=== WHAT YOU SHOULD DO ===
Please count how many of the rows below contain the string "Open", matching case exactly, and reply with the number alone.

Word and item position data
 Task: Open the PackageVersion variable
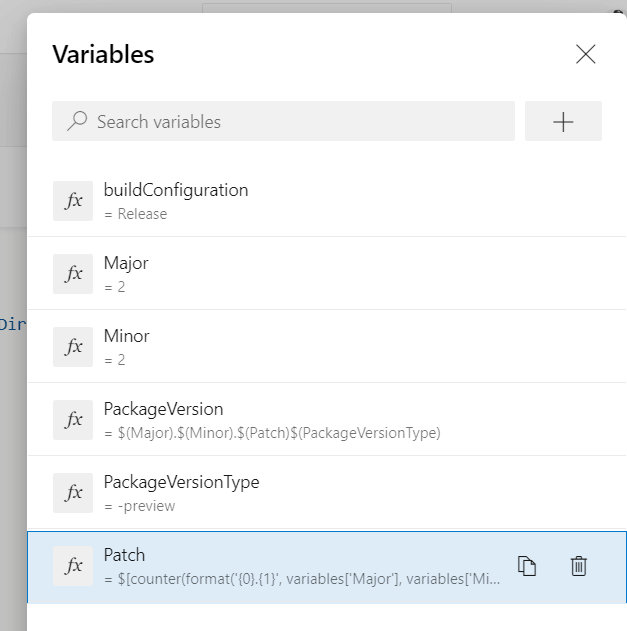tap(163, 409)
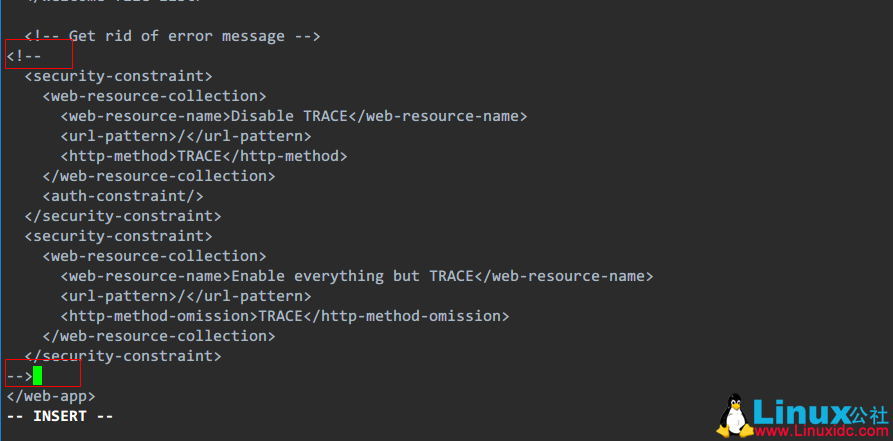Click the http-method-omission TRACE line
The height and width of the screenshot is (441, 893).
click(284, 316)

=== TASK RESULT ===
1